Make sure that the path you point your osd’s at is the mountpoint for an xfs or btrfs filesystem.

I use the following /etc/ceph/ceph.conf:

  
[global]  
auth supported = none # see also cephx  
  
[mon]  
mon data = /srv/ceph/mon-$id  
[mon.0]  
host = disksrv1  
mon addr = 192.168.1.1:6789  
[mon.1]  
host = disksrv2  
mon addr = 192.168.1.2:6789  
[mon.2]  
host = vmsrv1  
mon addr = 192.168.1.3:6789  
  
[osd]  
osd data = /srv/ceph/osd-$id  
osd journal = /srv/ceph/osd-$id/journal #In production, use an SSD or at least it's own partition  
osd journal size = 2000 # Only needed if using a file for the journal (2GB is a good start for GBe)  
  
[osd.0]  
host = disksrv1  
[osd.1]  
host = disksrv2  

When you start ceph, run

ceph status

on one of the mons and wait for it to settle - look out for

HEALTH_OK

and check that the appropriate number of mons and osds are running.

Guest disk Creation

You now need to create a disk in the pool for the guest to use. This is done from any of the mon nodes with the following command - replacing with the disk size, and and with the name of your rbd pool and guest vm. If –pool is omitted, it will default to the

rbd

pool:

  
rbd create [guestname] --size [megabytes] --pool [poolname]  

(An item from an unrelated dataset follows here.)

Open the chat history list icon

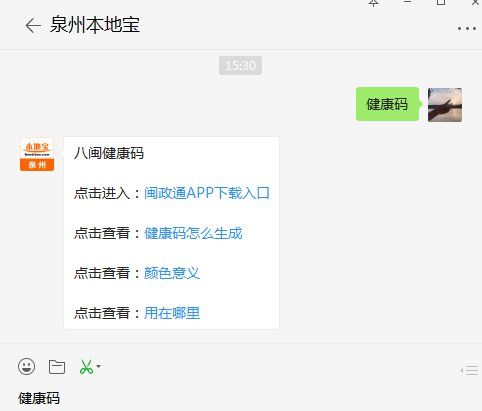pos(470,370)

Note that rbd images are thinly provisioned - that is no space will be used unless files are written to the image, and the size is only an upper limit. you can later change the size of a disk with:

  
rbd resize [guestname] --size [megabytes] --pool [poolname]  

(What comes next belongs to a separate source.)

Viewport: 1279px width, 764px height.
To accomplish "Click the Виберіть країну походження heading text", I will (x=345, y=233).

Full documentation on the rbd commands is available on the Ceph wiki

By default, ceph pools have replication set at 2 - i.e 2 copies of all data. If you are paranoid, you can up this number, but be aware that this requires a corresponding increase in the number of osds, and also will incur a performance hit.

Libvirt configuration

RBD support in qemu has been around for a while - definitely in the 0.15.1 releases. Some distibutions don’t compile with it enabled - in which case you need to compile it yourself with the

--enable-rbd

configure option.

To see if your version has rbd support, then try the following command (after having created the rbd image above):

  
qemu-img info -f rbd rbd:[poolname]/[guestname]  

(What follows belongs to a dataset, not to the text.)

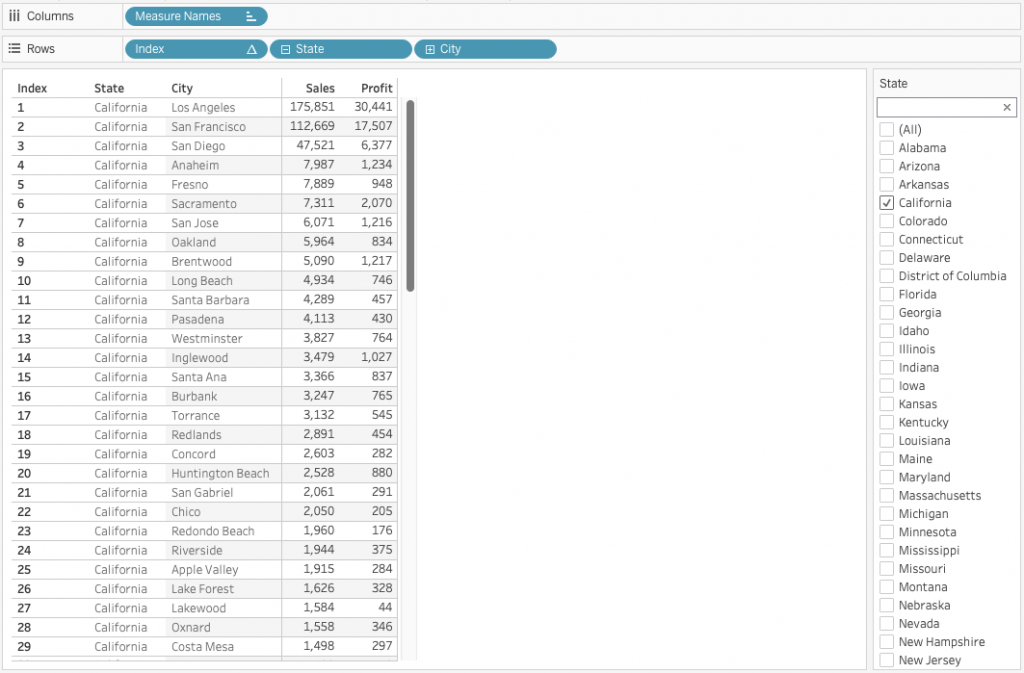Enable the Florida filter checkbox
Screen dimensions: 1024x673
886,295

you should see something like:

  
image: rbd:rbd/guest1  
file format: rbd  
virtual size: 1.0G (1073741824 bytes)  
disk size: unavailable  
cluster_size: 4194304  

You need to ensure that your various libvirt daemons can communicate for migration. You can use TLS (recommended, using certificates for auth), ssh, or tcp with no auth (good for testing, but insecure). See the libvirt Remote documentation for information. Note that many distros also need you to tweak the libvirtd startup options to include

--listen

in

/etc/sysconfig/libvirtd

or

/etc/defaults/libvirtd

.

Once communication is established, you need to create a guest libvirt XML configuration for each guest, and deploy this to all the VMs. The important addition is the inclusion of a disk of type ‘network’ with source protocol ‘rbd’ and the name set appropriately to [poolname]/[guestname] from the rbd commands above.

Pacemaker

I am assuming here that you are familiar with the workings of pacemaker. At present, this guide only covers using pacemaker to manage libvirt - though there are resource agents for monitoring ceph’s init daemons, and for ‘mounting’ rbd images available written by the excellent people at Hastexo. You should also ensure that your OS is automatically starting libvirtd, but not automatically starting any guests (e.g. libvirt-guests init.d scripts, libvirt autostart etc).

Be aware that if you are running pacemaker to monitor VirtualDomain guests AND ceph, you may need to put in place location rules to prevent ceph running on hosts with ‘VM hardware’ and libvirt running on hosts with ‘disk hardware’.

The relevant crm configuration snippet for each guest will look something like this:

  
primitive guest1 ocf:heartbeat:VirtualDomain \  
params config=/etc/libvirtcfg/guest1.xml \  
hypervisor="qemu:///system" migration_transport="tls" meta allow-migrate="true" \  
op start timeout="300" op stop timeout="300" \  
op monitor depth="0" timeout="30" interval="10" \  
op migrate_from timeout="300" \  
op migrate_to timeout="300"  

If you are used to running with DRBD and iscsi, this might seem quite short - however since libvirt is handling all of the rbd access, much of the complexity disappears.


Matthew Richardson